Just to clarify, I'm not trying to promote or demote the cause. I'm aware that the cause is of interest to some EAs, and as someone in a good position to inform them, I thought something like this would help them make their own judgement :) I'm just sharing info and trying to be impartial.
Sorry if I my comments gave the impression that I thought it was low priority and financially inefficient. To reiterate I've withheld strong judgement on its priority, and I said I haven't looked into its financial efficiency compared with other interventions. Because its importance/effectiveness depends heavily on ethical value preferences, both of these question are hard for me to take strong stances on.

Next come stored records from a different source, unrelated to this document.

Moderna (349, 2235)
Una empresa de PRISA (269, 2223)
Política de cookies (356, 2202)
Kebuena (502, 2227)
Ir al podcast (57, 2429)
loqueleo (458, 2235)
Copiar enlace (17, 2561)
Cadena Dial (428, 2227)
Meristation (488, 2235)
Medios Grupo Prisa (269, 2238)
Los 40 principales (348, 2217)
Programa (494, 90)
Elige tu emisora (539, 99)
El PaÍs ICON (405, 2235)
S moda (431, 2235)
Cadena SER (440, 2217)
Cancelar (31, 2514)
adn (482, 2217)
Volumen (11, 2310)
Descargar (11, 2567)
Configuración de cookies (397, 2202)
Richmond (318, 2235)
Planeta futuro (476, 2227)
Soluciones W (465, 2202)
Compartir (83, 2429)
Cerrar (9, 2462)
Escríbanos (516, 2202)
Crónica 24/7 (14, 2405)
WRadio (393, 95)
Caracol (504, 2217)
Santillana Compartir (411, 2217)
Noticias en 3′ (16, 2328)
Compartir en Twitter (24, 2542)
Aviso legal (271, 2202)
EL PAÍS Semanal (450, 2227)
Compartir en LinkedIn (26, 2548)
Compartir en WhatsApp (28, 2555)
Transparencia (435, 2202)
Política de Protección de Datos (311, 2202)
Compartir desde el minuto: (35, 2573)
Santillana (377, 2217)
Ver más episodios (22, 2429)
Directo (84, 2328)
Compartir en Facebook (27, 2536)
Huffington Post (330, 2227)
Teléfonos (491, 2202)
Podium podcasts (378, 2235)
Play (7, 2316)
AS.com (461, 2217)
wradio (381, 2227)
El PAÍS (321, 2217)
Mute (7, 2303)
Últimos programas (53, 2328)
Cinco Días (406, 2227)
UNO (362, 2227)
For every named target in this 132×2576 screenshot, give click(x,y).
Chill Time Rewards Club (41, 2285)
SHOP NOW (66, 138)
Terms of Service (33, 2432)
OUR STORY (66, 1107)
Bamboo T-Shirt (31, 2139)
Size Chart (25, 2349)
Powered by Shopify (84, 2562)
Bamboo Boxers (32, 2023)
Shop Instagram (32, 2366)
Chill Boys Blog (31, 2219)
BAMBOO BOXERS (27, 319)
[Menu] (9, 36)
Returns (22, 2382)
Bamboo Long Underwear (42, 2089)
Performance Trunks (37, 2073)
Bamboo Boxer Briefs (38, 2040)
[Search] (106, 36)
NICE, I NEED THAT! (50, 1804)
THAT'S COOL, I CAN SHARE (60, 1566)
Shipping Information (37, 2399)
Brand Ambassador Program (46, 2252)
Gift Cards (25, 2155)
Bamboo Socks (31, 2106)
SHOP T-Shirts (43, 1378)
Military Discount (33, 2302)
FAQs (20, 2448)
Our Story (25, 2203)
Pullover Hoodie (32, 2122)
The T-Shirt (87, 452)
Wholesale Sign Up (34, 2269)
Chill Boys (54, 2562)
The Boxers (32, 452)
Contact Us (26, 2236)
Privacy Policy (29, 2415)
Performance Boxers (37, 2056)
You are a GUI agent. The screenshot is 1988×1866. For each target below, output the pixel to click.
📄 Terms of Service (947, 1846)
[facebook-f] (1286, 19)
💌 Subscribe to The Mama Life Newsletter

My apologies for seeming contrary here, but I'm not taking an anti-corporate stance either. I made those points because the way you had originally put it made it seem like you believed that access to pain relief was unique in that corporate influence didn't carry much risk compared with other causes. Unfortunately, it isn't so. Of course pharma involvement is essential, yet the history of this very cause illustrates the risks. I'd agree with you that lack of corporate involvement is the missing link in some aspects of increasing access, but we should both be specific about the sectors we're talking about to avoid appearing broadly pro-corporate or anti-corporate, which we both agree is unhelpful.
I haven't got a wide enough grasp of the palliative care movement to say if it suffers from an anti-corporate agenda. 'Global health' in general tends to be pretty anti-pharma, and it's hard to argue that the short-term externalities of the existing capitalistic model of drug development and production favours the 'Global health' agenda over the agenda of 'health in the developed world'. So Global health's culture of being anti-pharma is at least understandable, even if it relies on discounting the potentially-positive long-term externalities of the capitalistic model. It's hard to say if access to pain relief/palliative care is more antagonistic to pharma than the rest of Global health. If it is suspicious of opioid manufacturers being involved in other aspects of the movement such as policy, then, without being too SJW, I actually think they actually have good reason to be so, given the history.
This was a valuable post. I hadn’t thought of this area before and it’s indeed worthy of consideration. Well written and organized too.
If we think of 100 units and 100 people, this means 92 units are spent on 17 people and 8 units are spent on 83 people, which means the unlucky countries are only using 1/56 as much per person!